La Juventus Turin commence sérieusement à s’agacer du réalisme financier du Paris Saint-Germain. Alors que la Vieille Dame tente d’arracher Randal Kolo Muani au club de la capitale, nos dirigeants campent fermement sur leurs positions. Face à cette intransigeance, le nouveau patron des Bianconeri a tenté un coup de pression médiatique qui en dit long sur la frustration italienne.
La Juve s’agace et tente le bluff médiatique
Après avoir vu leur première offre de 33 millions d’euros balayée d’un revers de manche par l’état-major parisien, les Turinois ont décidé de jouer la carte de la victimisation dans les médias. Interrogé au micro de la radio italienne Rai, Carnevali, le nouvel homme fort de la Juventus, n’a pas caché son agacement face à la fermeté du PSG :
« Les exigences du Paris Saint-Germain sont trop élevées par rapport à notre idée d’investissement. Soit nous trouvons un accord, soit nous irons sur un autre joueur. »
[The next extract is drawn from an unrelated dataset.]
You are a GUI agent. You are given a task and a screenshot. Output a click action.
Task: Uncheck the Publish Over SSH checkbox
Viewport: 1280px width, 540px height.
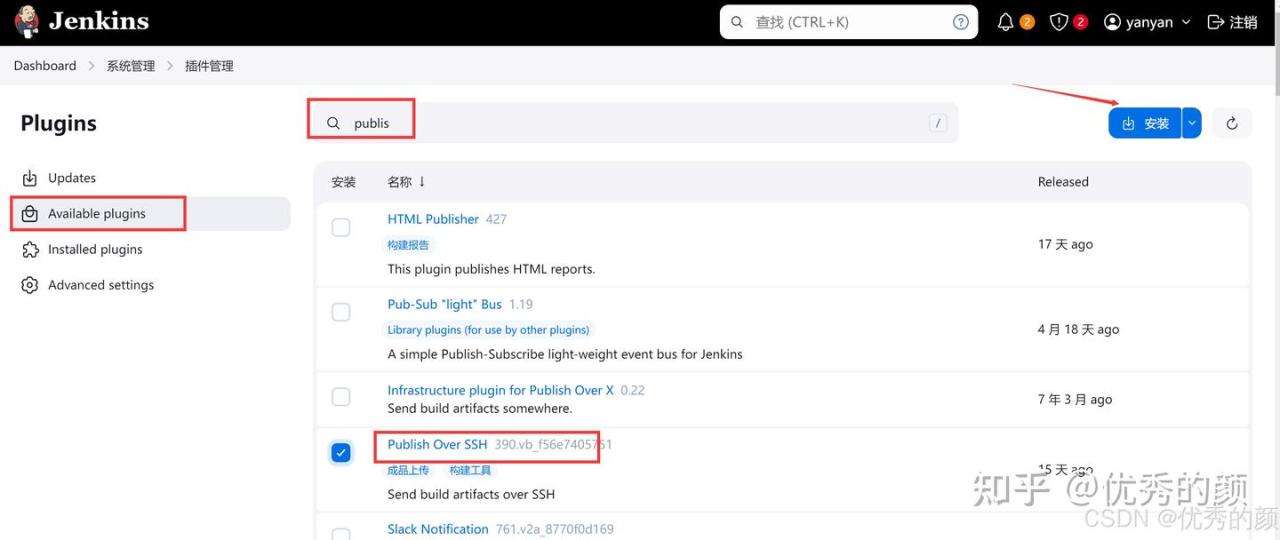(x=341, y=453)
Une tentative de chantage à peine voilée qui ne risque pas de faire trembler l’axe Paris-Doha. Relancé sur la somme de 45 millions d’euros évoquée par la presse, le dirigeant italien a même lâché un « Non, c’est encore plus » qui confirme que le board parisien compte bien valoriser son international français à sa juste valeur.
Luis Campos inflexible : Pas de cadeau pour les Bianconeri
Si Turin tente de faire passer le PSG pour le grand méchant loup qui bloque les négociations, la réalité est tout autre. Luis Campos et la direction sportive n’ont absolument aucune pression financière qui les obligerait à brader l’ancien Nantais lors de ce Mercato.
Randal Kolo Muani reste un actif précieux, un international tricolore doté d’une belle cote sur le marché européen. Hors de question, donc, de céder aux caprices de la Juventus si cette dernière ne s’aligne pas sur les exigences financières fixées par le champion de France.
La stratégie parisienne est claire : si la Vieille Dame veut de la qualité pour son attaque, elle va devoir casser sa tirelire. Dans le cas contraire, la porte restera close. Le message est envoyé, et Paris montre qu’il n’est plus ce club que l’on peut intimider dans les négociations.